Dari tangkapan layar pertama, saya coba terjemahkan dengan tidak menghilangkan kandungan maksudnya. Ada istilah-istilah dalam bahasa Sunda yang jika diterjemahkan ke dalam bahasa Indonesia hasilnya jadi terasa datar, kurang gereget sehingga jadi tidak ekspresif. Ekspresi itu penting karena untuk mengungkapkan perasan marah, benci atau bahkan cinta. Terjemahan bebasnya sebagai berikut:
“Si wewelek (Dalam Kamus Basa Sunda karangan RA Danadibrata terbitan Penerbit Kiblat, berasal dari kata ‘welek’ = pendosa. Wewelek artinya orang yang berbuat dosa) orang menjengkelkan itu, Didin Tulus, kemarin masih gaya-gayaan di sejumlah statusnya. Sudah dipanggil-panggil tidak juga mau membalas. Tapi begitu sudah tahu akan dilaporkan ke polisi, beberapa statusnya kemudian dihapus, untung (status DT) sudah di-capture. Tadi sore, setelah mengirim bukti lapor ke Polrestabes, sepertinya (Terlapor = Didin Tulus) ketakutan, lalu panik dan terkencing-kencing, soalnya terus-terusan saja menelpon (saya = si pelapor). Ya, tidak diangkat, memangnya saya laki-laki apaan?”

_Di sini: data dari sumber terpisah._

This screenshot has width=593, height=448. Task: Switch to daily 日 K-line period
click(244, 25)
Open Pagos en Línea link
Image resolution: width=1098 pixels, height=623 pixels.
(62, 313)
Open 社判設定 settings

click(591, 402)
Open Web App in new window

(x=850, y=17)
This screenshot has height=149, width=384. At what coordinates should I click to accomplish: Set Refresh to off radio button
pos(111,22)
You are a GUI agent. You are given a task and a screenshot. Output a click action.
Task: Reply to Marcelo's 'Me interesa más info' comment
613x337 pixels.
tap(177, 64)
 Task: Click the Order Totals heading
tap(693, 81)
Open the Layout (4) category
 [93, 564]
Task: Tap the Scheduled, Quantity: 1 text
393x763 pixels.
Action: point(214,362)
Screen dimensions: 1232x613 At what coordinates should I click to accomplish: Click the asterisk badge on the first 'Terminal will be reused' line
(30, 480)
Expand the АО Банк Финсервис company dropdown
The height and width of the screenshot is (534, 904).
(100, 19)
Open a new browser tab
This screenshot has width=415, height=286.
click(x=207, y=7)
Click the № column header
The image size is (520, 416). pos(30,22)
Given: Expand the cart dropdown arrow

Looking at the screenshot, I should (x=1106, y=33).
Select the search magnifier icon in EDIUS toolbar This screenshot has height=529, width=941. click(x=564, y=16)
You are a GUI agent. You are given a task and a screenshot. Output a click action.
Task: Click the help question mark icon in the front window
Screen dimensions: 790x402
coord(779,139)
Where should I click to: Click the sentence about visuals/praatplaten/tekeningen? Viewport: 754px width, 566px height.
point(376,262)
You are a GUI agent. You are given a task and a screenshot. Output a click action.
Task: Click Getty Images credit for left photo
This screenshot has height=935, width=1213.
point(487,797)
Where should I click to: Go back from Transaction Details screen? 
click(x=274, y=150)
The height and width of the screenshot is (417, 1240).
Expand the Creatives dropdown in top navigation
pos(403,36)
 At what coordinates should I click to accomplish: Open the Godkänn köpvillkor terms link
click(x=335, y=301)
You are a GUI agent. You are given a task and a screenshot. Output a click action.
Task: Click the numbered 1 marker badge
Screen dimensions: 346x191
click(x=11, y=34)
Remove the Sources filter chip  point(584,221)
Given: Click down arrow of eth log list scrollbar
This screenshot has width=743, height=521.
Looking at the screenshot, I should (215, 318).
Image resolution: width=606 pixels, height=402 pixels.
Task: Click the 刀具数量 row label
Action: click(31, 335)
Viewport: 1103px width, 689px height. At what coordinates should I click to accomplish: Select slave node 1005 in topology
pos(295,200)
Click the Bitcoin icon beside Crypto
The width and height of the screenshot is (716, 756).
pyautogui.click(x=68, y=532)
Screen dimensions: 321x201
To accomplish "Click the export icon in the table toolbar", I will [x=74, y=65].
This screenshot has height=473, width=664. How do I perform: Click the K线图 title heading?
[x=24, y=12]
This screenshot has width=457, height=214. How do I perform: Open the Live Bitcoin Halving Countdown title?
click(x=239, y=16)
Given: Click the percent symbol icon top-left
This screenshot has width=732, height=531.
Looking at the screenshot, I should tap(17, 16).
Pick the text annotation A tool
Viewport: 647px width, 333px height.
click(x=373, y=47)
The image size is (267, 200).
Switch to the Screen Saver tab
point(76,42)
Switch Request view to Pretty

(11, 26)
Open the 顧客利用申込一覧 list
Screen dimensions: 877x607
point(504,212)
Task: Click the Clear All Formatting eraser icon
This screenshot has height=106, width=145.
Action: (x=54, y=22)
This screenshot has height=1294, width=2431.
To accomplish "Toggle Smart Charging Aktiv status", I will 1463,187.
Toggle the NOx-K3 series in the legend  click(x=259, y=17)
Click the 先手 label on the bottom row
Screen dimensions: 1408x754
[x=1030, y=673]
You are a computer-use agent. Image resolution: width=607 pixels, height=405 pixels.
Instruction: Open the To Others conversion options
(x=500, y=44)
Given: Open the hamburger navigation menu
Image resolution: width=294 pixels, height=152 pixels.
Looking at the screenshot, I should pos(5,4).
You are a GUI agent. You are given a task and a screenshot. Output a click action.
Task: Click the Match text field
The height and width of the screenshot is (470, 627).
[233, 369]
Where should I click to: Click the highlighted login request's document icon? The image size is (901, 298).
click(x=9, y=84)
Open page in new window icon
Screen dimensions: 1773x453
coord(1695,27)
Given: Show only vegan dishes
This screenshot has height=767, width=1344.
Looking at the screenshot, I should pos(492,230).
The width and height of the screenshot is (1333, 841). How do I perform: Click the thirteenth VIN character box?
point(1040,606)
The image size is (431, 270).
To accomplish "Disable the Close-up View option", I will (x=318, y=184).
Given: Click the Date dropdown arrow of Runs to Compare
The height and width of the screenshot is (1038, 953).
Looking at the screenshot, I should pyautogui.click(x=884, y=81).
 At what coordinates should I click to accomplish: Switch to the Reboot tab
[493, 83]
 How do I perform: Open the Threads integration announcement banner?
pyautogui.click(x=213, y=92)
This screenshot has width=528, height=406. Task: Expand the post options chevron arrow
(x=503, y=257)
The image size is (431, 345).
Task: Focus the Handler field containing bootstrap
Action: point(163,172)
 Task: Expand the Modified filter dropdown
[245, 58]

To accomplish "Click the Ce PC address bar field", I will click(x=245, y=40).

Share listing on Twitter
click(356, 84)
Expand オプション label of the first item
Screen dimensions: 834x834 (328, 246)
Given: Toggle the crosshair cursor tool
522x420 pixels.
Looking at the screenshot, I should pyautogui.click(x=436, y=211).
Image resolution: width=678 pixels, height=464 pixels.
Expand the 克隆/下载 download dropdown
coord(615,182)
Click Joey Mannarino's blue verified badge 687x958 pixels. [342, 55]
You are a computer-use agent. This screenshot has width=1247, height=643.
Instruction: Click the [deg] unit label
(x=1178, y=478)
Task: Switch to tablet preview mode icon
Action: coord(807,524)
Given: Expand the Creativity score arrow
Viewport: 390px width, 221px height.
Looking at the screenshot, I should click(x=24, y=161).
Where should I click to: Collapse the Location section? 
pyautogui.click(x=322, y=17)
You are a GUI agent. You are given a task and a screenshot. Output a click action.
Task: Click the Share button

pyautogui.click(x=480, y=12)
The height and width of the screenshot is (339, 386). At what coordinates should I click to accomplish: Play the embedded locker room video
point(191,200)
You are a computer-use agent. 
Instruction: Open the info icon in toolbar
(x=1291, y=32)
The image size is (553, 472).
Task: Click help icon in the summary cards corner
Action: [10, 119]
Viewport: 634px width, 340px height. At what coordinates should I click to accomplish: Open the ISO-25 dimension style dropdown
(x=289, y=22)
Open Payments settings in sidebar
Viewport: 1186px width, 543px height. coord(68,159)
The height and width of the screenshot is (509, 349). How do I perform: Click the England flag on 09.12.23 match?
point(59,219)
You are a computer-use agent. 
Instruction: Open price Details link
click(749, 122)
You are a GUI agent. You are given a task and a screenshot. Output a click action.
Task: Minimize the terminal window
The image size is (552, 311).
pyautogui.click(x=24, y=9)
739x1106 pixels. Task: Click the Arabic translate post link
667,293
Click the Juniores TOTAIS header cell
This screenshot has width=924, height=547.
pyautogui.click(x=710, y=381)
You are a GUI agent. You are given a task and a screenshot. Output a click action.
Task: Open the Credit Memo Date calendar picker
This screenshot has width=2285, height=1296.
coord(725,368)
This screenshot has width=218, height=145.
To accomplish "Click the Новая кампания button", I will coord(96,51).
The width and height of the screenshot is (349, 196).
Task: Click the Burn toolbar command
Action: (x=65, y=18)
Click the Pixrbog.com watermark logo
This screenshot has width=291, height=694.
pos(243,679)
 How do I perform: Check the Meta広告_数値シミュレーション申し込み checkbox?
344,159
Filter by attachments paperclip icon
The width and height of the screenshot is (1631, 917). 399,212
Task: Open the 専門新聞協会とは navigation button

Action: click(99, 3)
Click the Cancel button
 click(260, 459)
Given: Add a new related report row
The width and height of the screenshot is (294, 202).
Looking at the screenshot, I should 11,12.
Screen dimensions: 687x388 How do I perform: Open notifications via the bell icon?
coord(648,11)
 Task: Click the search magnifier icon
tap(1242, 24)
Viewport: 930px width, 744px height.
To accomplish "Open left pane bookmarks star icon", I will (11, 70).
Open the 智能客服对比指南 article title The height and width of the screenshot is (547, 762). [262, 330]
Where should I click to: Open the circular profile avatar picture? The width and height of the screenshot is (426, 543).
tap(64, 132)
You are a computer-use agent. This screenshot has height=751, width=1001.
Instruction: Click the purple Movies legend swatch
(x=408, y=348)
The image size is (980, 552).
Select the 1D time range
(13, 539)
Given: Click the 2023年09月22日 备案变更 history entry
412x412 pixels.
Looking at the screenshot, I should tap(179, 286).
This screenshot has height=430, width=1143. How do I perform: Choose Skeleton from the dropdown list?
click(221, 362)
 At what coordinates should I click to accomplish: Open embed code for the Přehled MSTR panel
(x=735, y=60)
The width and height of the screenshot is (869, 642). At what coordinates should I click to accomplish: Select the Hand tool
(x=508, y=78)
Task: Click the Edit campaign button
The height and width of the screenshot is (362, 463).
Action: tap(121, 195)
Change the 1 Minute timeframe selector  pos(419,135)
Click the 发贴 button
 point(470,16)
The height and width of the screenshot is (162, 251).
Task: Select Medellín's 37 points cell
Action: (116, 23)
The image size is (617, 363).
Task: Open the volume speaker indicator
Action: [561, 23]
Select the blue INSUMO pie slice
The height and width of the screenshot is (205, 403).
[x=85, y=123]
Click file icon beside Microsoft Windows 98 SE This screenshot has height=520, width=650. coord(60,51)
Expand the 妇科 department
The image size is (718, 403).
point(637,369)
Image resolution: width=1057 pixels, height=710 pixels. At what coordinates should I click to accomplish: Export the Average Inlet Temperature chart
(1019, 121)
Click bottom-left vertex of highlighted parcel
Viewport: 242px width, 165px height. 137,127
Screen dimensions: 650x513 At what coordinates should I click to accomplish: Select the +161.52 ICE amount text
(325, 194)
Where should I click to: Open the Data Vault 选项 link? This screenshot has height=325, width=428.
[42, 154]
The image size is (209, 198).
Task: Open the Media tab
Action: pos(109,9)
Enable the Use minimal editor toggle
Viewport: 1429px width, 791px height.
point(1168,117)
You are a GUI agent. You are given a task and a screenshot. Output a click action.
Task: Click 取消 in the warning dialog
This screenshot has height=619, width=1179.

Dari teks tangkapan layar kedua, ini yang membuat membuat saya kaget. Berikut terjemahan bebasnya:
“Katanya si belegug (Menurut Kamus Basa Sunda karangan RA Danadibrata, belegug = belet, euweuh kabegug, teu nyaho digawé hadé lantaran acan boga pangalaman hirup; barudak rata-rata balalegug dina sagala; begug, dusun, bodo = bodoh, tidak bisa apa-apa, tidak bisa bekerja sebab tidak punya pengalaman hidup; biasanya anak-anak tidak bisa berbuat apa-apa dalam segala hal; bodoh, dusun. *Umpatan kasar yang merendahkan derajat si terlapor) ini punya anak sakit yang membutuhkan biaya besar untuk beli obat, tapi kenapa melampiaskan kekesalannya ke buku pelajaran bahasa Sunda GS (Penerbit Buku), bukannya ke rumah sakit, puskesmas, atau pabrik obat? Kalau memang benar anaknya dipaksa oleh sekolah untuk beli buku tersebut sambil mengancam tidak akan naik kelas jika tidak beli, ya ke sekolah dong protesnya, bukan mempersoalkan buku “Basa Sunda Urang” sambil me-mention TS dan HA (Pengarang Buku) sebagai pengarang? Kamu harus tahu, tidak mungkin di jaman sekarang ada sekolah menjual paksa buku ke murid, ‘kan semua buku sudah disubsidi oleh dana BOS dan digratiskan ke siswa. Sudah empat tahun berlangsung dan sekarang transaksinya dilakukan melalui aplikasi Siplah, jadi semakin tidak mungkin ada sekolah beli langsung ke penerbit. Harus tahu juga, buku GS (Penerbit Buku) tidak ada yang semesteran, tolol, jadi omongan kamu bahwa harus beli buku setahun dua kali itu tidak ada dasarnya. HA (Pengarang Buku) yang tidak ikut-ikutan nulis buku malah diunggah juga fotonya (foto sampul buku) oleh kamu, lantas apa hubungannya merasa berat beli obat dengan MEMBERANTAS MAFIA BUKA PENGAJARAN SUNDA?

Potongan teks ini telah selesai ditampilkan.